The challenge for us is to make sure the Kingdom of God has good soil in us to take root. Clear out the rocks, the weeds & thorns… There is so much we can do in our busy, hectic world to make sure our hearts are receptive to what God is giving freely to us. And the first thing we do is…

Listen.

Once upon a time there was a little seed. Because it was only a seed, nobody seemed to notice or care. The seed didn't consider himself very important, either.

One day, the wind picked up the seed and threw the seed mercilessly into an open field. The sweltering sun beat down on the little seed; rain pounded the helpless seed into the ground; snow and ice trapped the shivering seed for long periods of time. The little seed was broken, confused and lonely.

Time went by. Then, one day, a traveler came up and sat beside the seed. "Thank you, O God, for this place," the seed heard the traveler say. "Excuse me." The seed spoke up. "What are you talking about?" People had stopped by his little plot of earth before, but no one had ever spoken like this. The seed thought the traveler was making fun of him.

The traveler was startled. "Who's speaking to me?"

"Me. The seed."

"The seed? You're no seed. You're a tree - a goliath of an oak!"

"Really?" asked the seed.

"Yes! Why else do you think people come here?"

"Why?"

"To rest under your shade. Don't you realize how you have grown?"

It took a moment for the seed to realize what the traveler was saying.

The seed smiled for the first time in his life.
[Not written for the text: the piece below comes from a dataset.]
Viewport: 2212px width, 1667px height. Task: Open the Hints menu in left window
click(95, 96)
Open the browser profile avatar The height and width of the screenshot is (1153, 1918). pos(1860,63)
The years of restlessness and struggle, of brokenness and loneliness, finally made sense to him. "I am worth something," rejoiced the one-time little seed, now a great oak. [Adapted from a story by Novoneel Chakaborty.]

In this charming Indian parable, a simple seed learns the meaning of struggle and discovery, as the seed has taken root. In the first part of Jesus' parable of the sower, the seed sown is the Word of God - but in the interpretation, Jesus tells us the seed is the individual in whom the Word of God takes root.

We become the seed that was planted within our hearts. Listen says Benedict. Listen says Jesus. And the Spirit of God inside of us will help us find meaning in the parable because the Word of God is planted within our hearts to live out in our lives. Amen.